We are committed to investing in the business in order to improve client service and support and ensure our staff are properly equipped to do their jobs within a good working environment. This in itself will improve efficiencies and deliver value to our shareholders.

We have spent the first six months of this period upgrading our IT network. This work is almost complete and has enhanced data capacity and speed to all locations whilst at the same time generating future cost savings. Our Employee Benefits business has invested considerably in replacing its workplace platform which when complete will deliver a single, easy to use portal that is fully personalised to clients' individual requirements. We are also investing in a new sales proposition to develop protection insurance for both businesses and individuals.

 

Core Business Performance

 

Insurance Brokers

Insurance broking is the largest element of the Jelf Group, accounting for 70% of total revenue (2014: 68%). Our insurance broking business primarily provides advice on products and services to the UK SME and corporate sectors, and related individual clients.
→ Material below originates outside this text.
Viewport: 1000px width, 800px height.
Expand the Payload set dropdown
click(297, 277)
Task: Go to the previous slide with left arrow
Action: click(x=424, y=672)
Revenues increased by 13.5% to £30.5m (2014: £26.8m), of this increase 3.6% was from organic growth. EBITDAE increased by 18.2% to £5.3m (2014: £4.4m). All of the exceptional acquisition costs of £0.6m relate to the insurance business. 

Insurance premiums continue to remain flat in terms of rate but the improving economy is generating increases where businesses are expanding and increasing their covers. The focus on client retention has seen lapse rates fall which, allied with greater new business success, has driven the organic increase in revenues but competition for new client mandates remains strong.

Employee Benefits

Employee Benefits accounts for 22% of Jelf Group total revenue (2014: 23%). The Employee Benefits business comprises a range of services including Healthcare, Group Risk and Corporate Pensions and supplies these services to both the corporate and UK SME sectors. Revenues increased by 6.4% to £9.8m (2014: £9.2m) and all of this growth was organic as there were no acquisitions. EBITDAE increased by 27.2% to £1.7m (2014: £1.4m) the increase being driven by all elements.

The Healthcare part of the Employee Benefits business provides advice on health related benefits such as private medical insurance. It has experienced improved client retention rates in the period which in turn has driven growth. We also have a team providing highly specialist advice in the complex area of International healthcare. This is an expanding area for Jelf experiencing strong organic growth through retaining clients and obtaining new client mandates.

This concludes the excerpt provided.